CONCLUSION
As a concept, civil liability is rather less grand than the idea of law itself. It is rather more abstract, however, than particular areas of law such as tort and contract—let alone concrete doctrines such as negligence or breach. Occupying an intermediate position, it has garnered relatively little attention in contemporary debates in the philosophy of law. This is unfortunate. First, civil liability is one of the most ubiquitous legal phenomena that we encounter. If we take the work of the courts as a measure, it is more common than criminal punishment, a concept that has garnered far more
attention. Its very omnipresence ought to make it worthy of attention. Second, civil liability is striking in the way that it unites apparently disparate fields of law. Tort law and contract law are quite different in terms of both their goals and their structures. They both, however, result in civil liability. Focusing on the concept of civil liability thus provides us with a mechanism for thinking about their relationship to one another.

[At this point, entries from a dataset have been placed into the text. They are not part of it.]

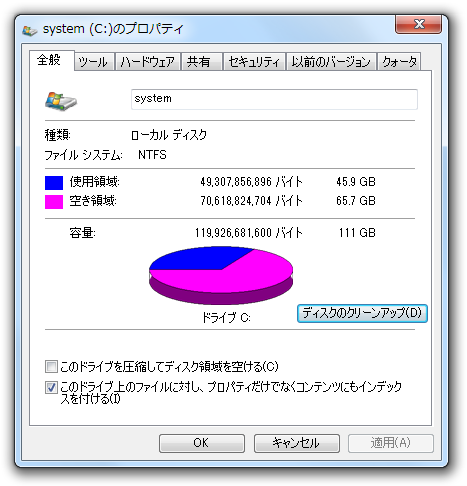Click the drive icon in the title bar
The image size is (467, 486).
[x=29, y=31]
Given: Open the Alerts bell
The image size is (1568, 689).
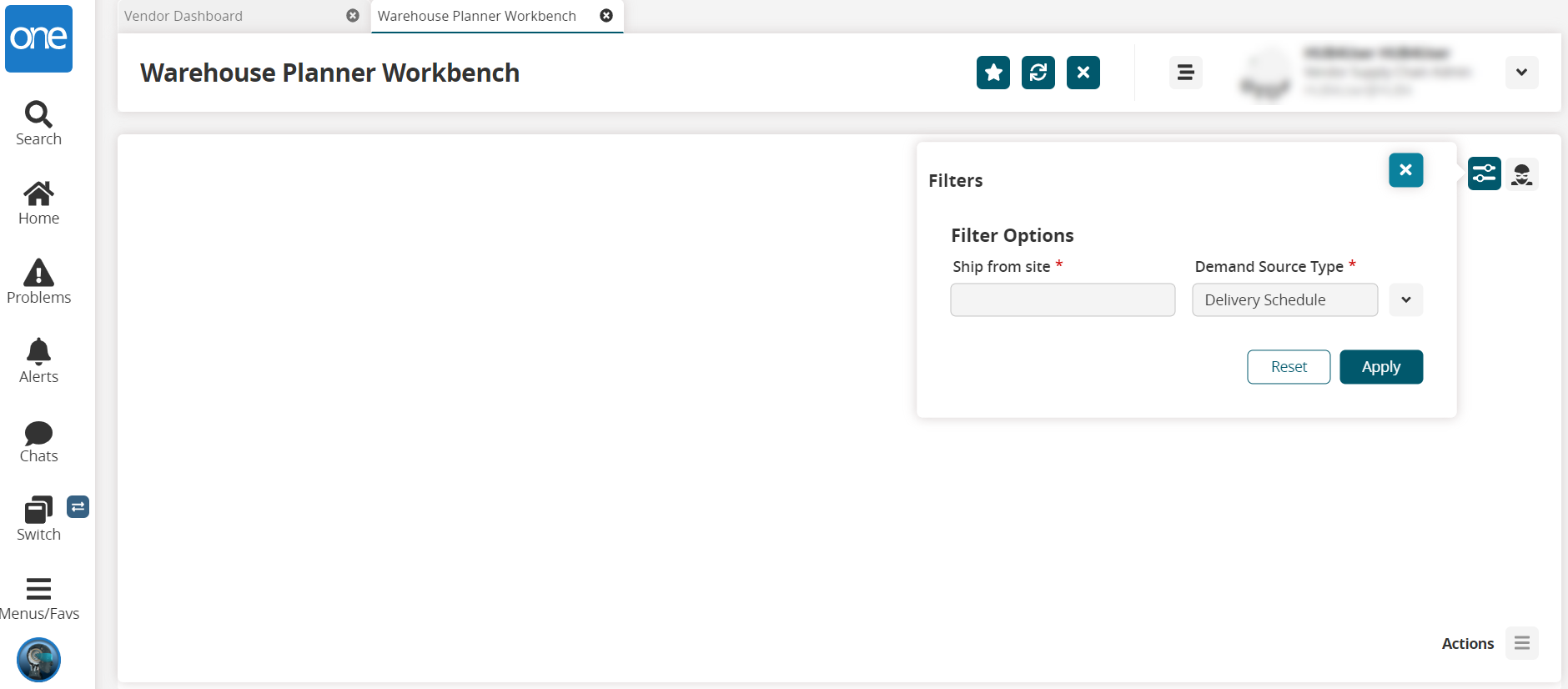Looking at the screenshot, I should [38, 360].
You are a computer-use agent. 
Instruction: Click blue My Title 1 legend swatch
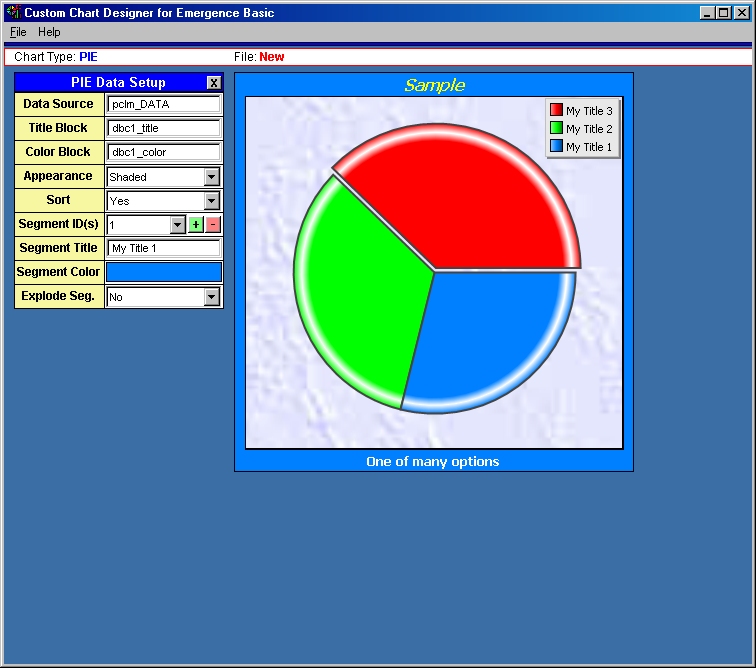pyautogui.click(x=556, y=147)
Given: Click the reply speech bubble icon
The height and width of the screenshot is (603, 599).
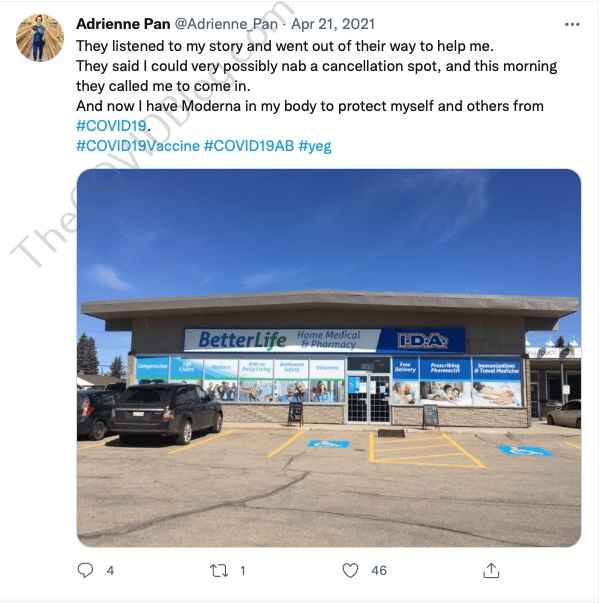Looking at the screenshot, I should tap(85, 570).
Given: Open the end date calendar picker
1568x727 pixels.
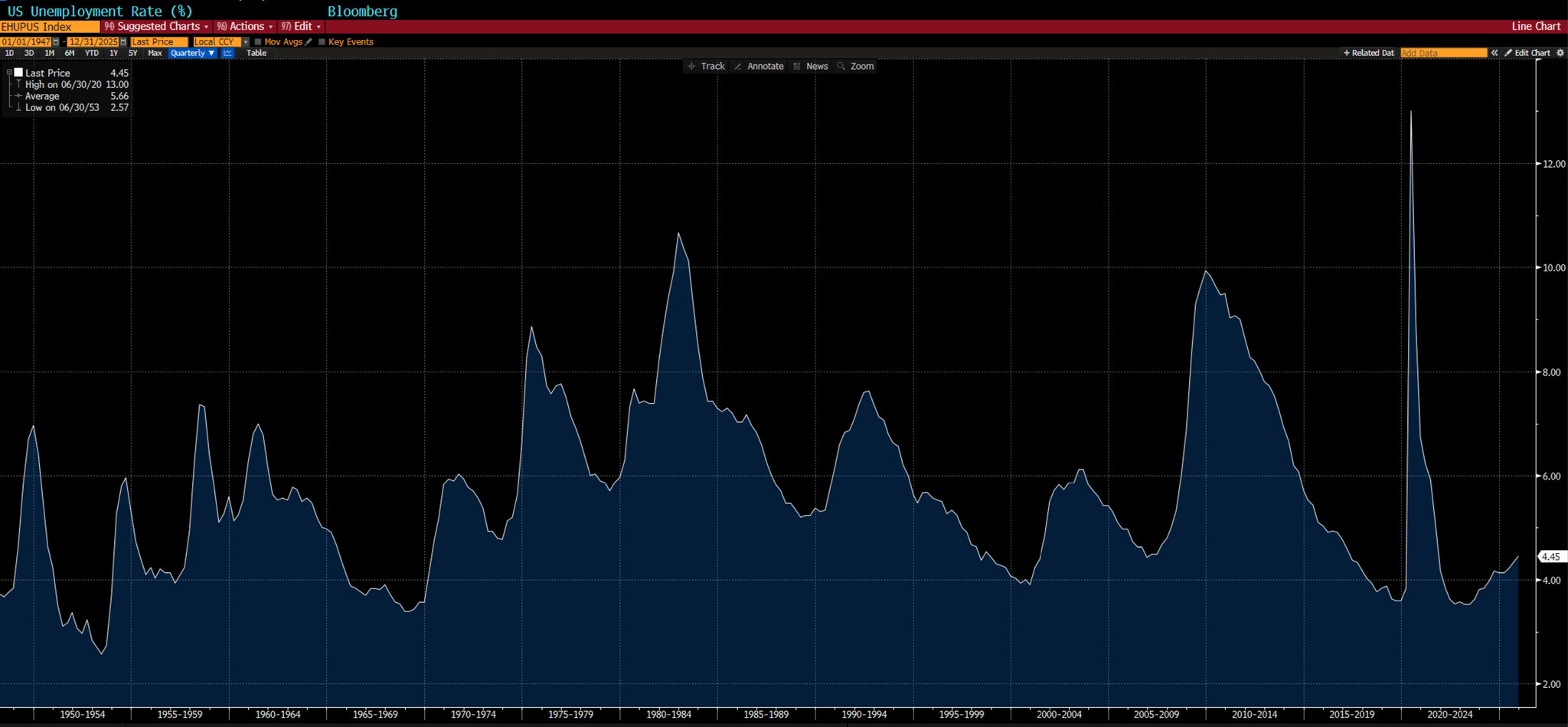Looking at the screenshot, I should point(123,41).
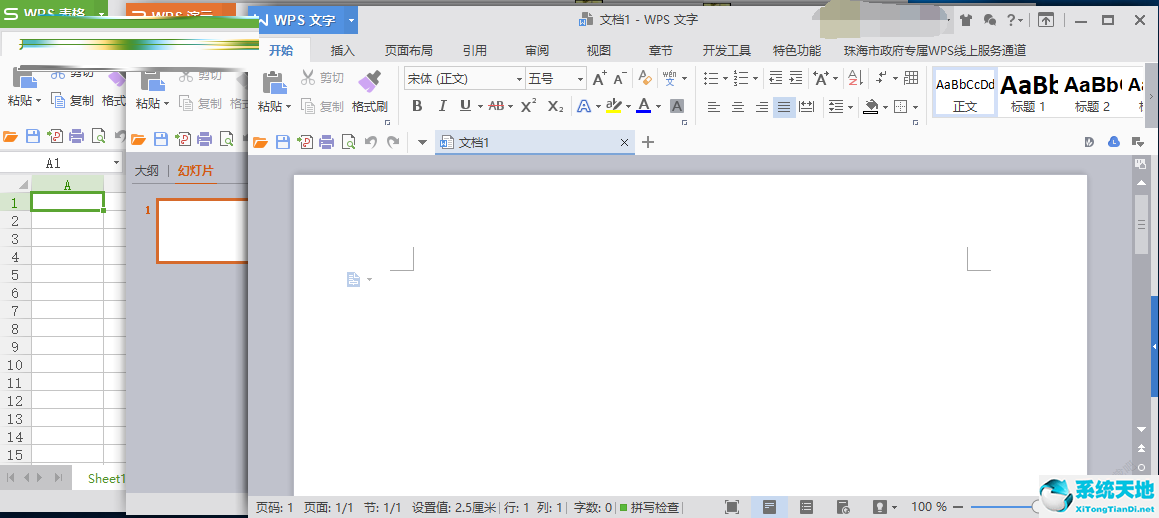Screen dimensions: 1159x518
Task: Click the save icon in Writer's quick toolbar
Action: tap(282, 142)
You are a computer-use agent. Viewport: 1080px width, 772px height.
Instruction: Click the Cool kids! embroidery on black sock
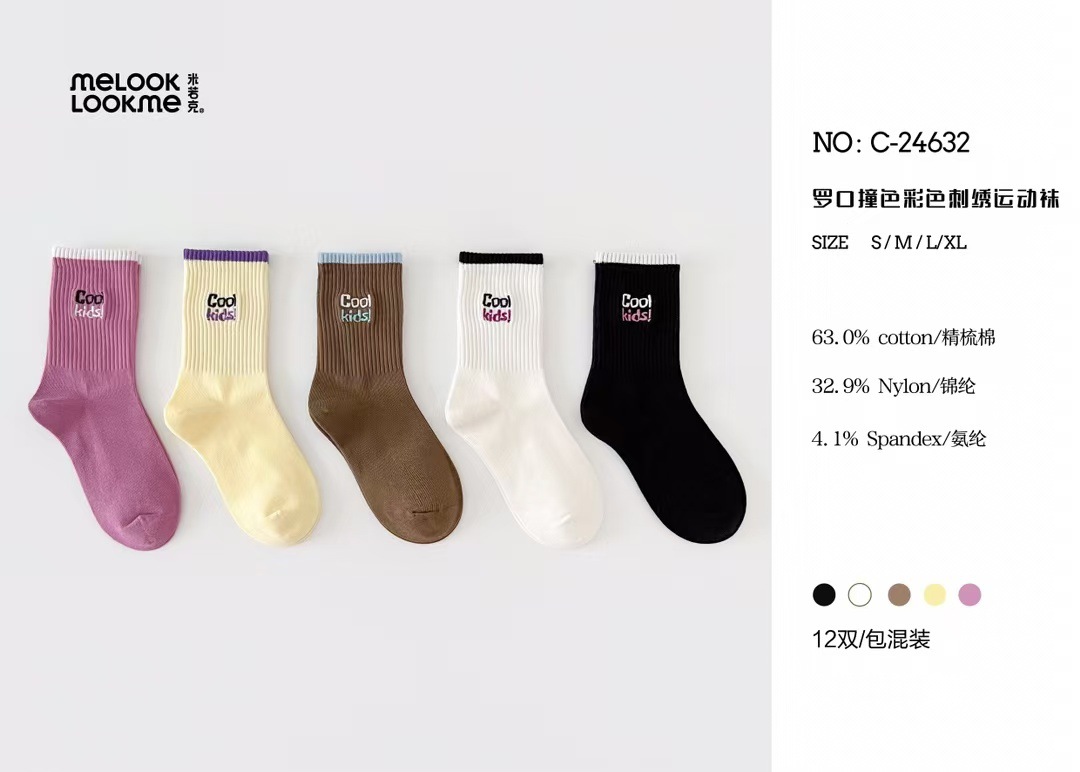point(637,307)
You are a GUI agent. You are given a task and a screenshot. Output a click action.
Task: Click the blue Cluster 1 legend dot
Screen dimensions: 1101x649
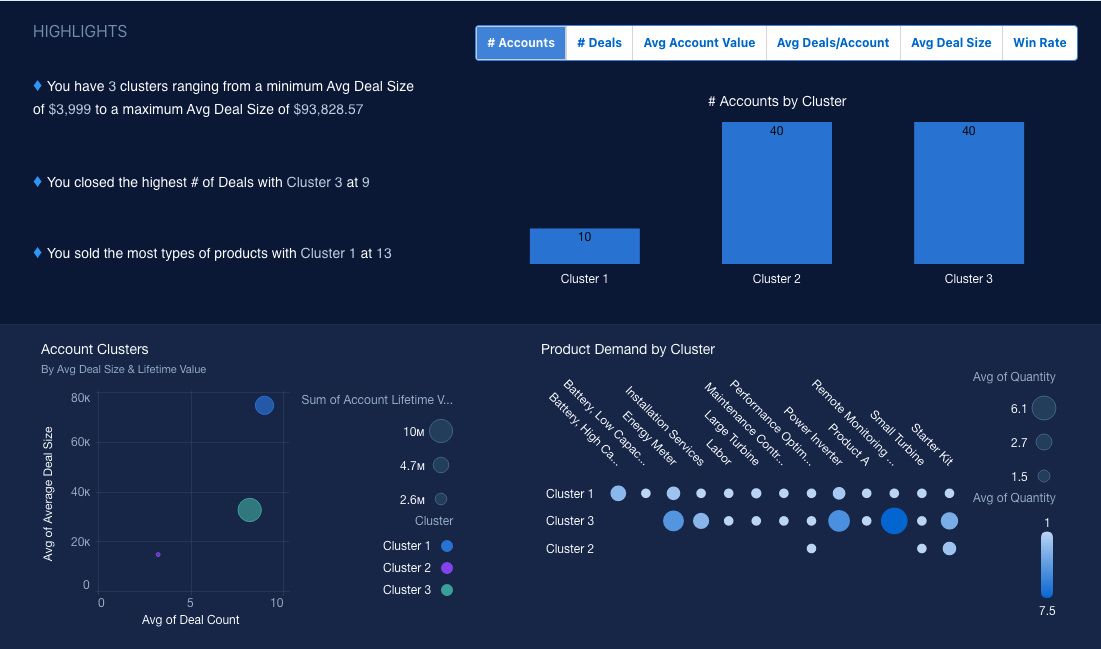coord(447,546)
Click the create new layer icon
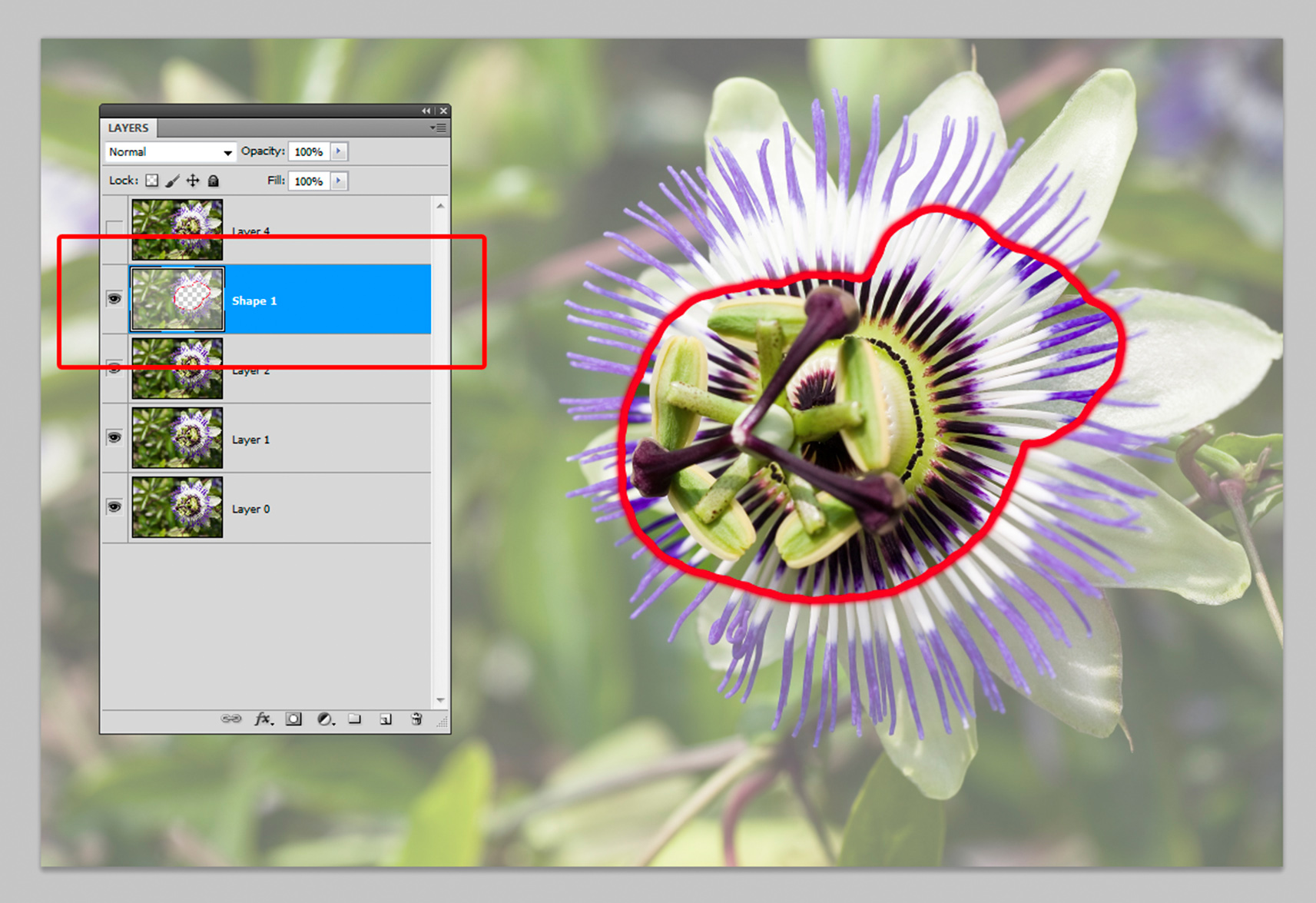The width and height of the screenshot is (1316, 903). 386,719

Ultimately, the ideas of duty and cost, which are the most common ways of thinking about civil liability, do a poor job of capturing its basic structure. Both approaches tend to assume that civil liability is a mechanism by which the state coerces the conduct of defendants, either in the payment of a fine or the performance of some obligation. What these approaches
miss is the primary role of the plaintiff’s agency in civil liability. Civil liability does not ultimately consist of the state coercing a recalcitrant individual. Rather, it consists of rendering a defendant vulnerable to a plaintiff and then placing tools at the disposal of the plaintiff to take or restrict the defendant’s property and liberty. Placing vulnerability at the center of our
understanding of civil liability, in turn, provides a fulcrum for understanding its purposes and the way in which it relates otherwise disparate fields of law to one another.